Task to complete: An exact copy of every line from the one holding "Click the Home gear icon" to the end of the entries below is required; leave the pictures out.

Dataset entries
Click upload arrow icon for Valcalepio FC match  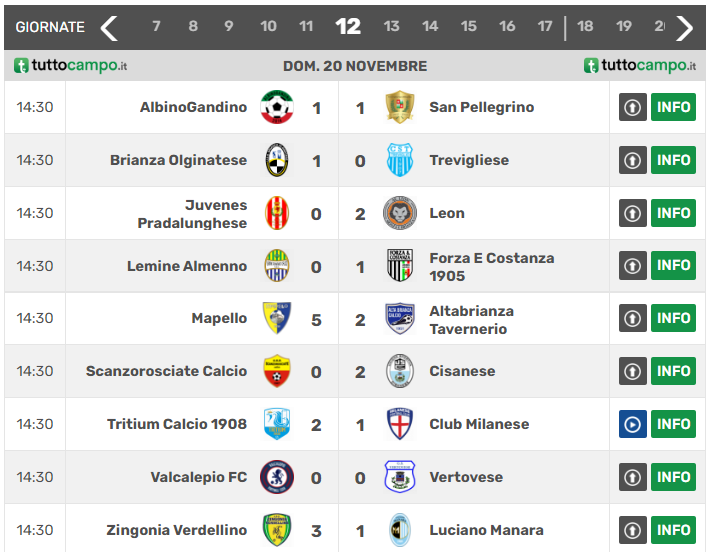[x=632, y=477]
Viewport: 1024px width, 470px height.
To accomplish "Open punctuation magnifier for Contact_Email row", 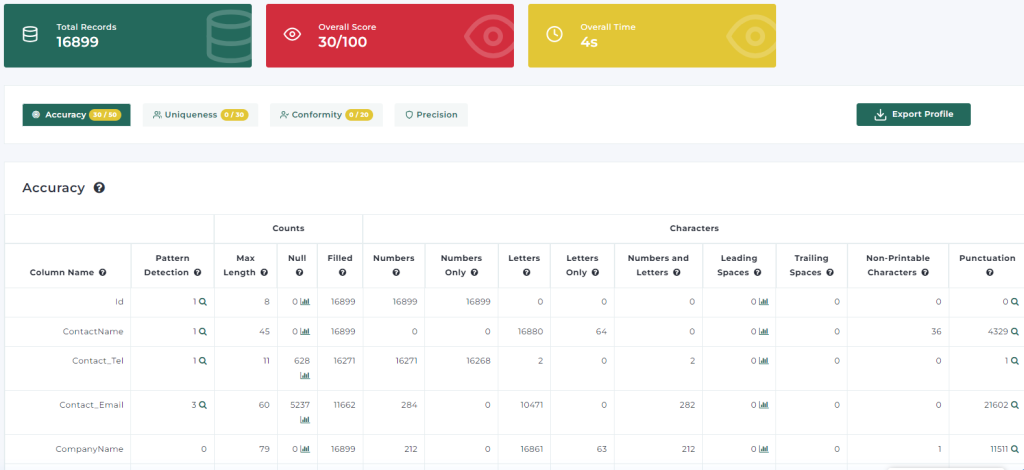I will click(1015, 405).
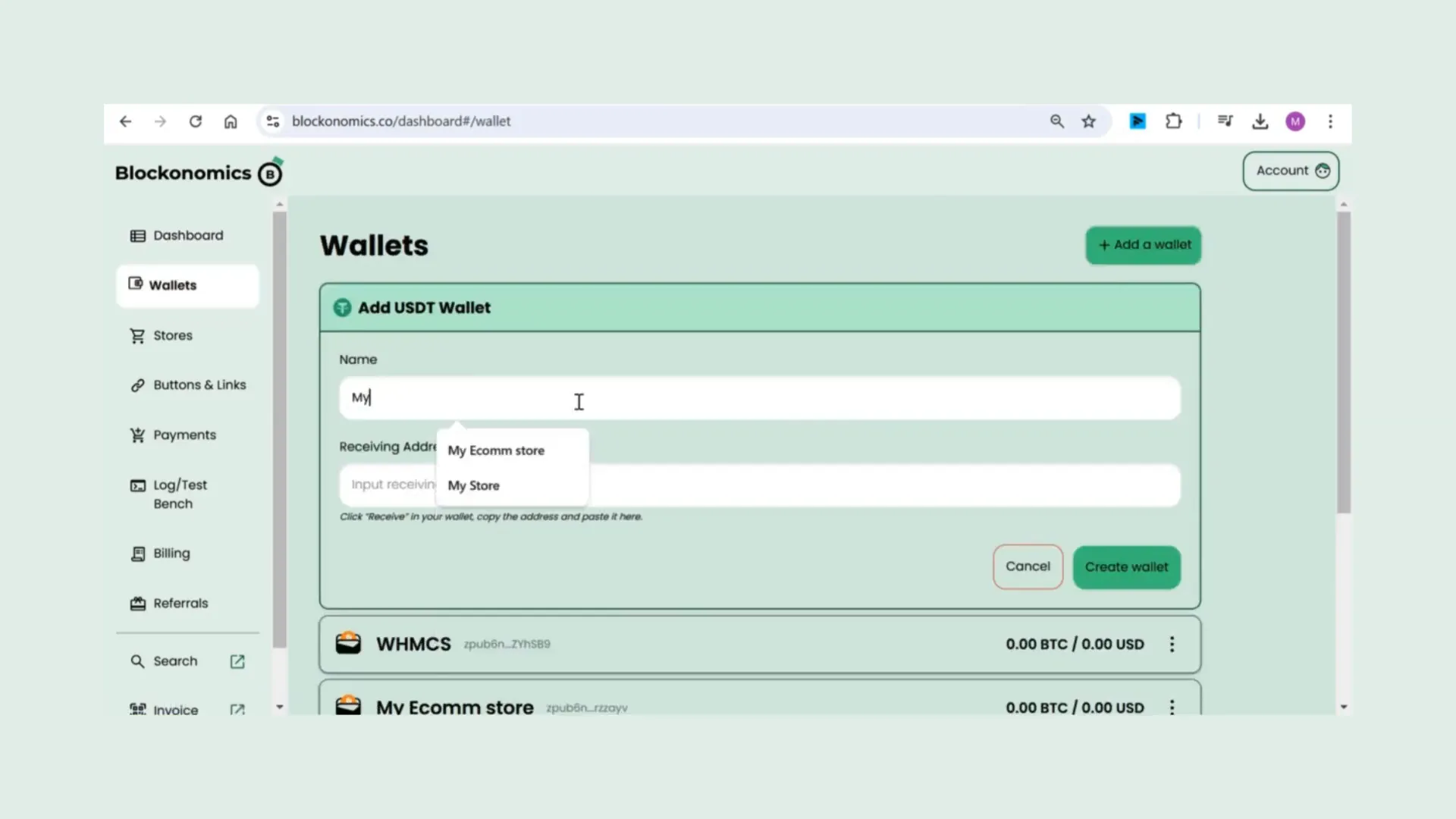This screenshot has width=1456, height=819.
Task: Click the 'Create wallet' button
Action: pos(1126,566)
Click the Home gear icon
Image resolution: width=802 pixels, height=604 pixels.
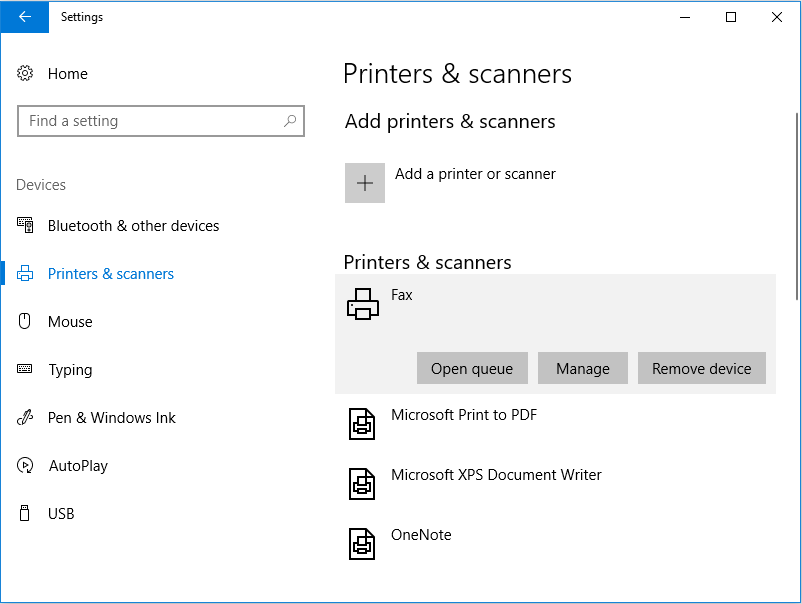point(24,73)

Task answer:
Click the Home gear icon
Image resolution: width=802 pixels, height=604 pixels.
point(24,73)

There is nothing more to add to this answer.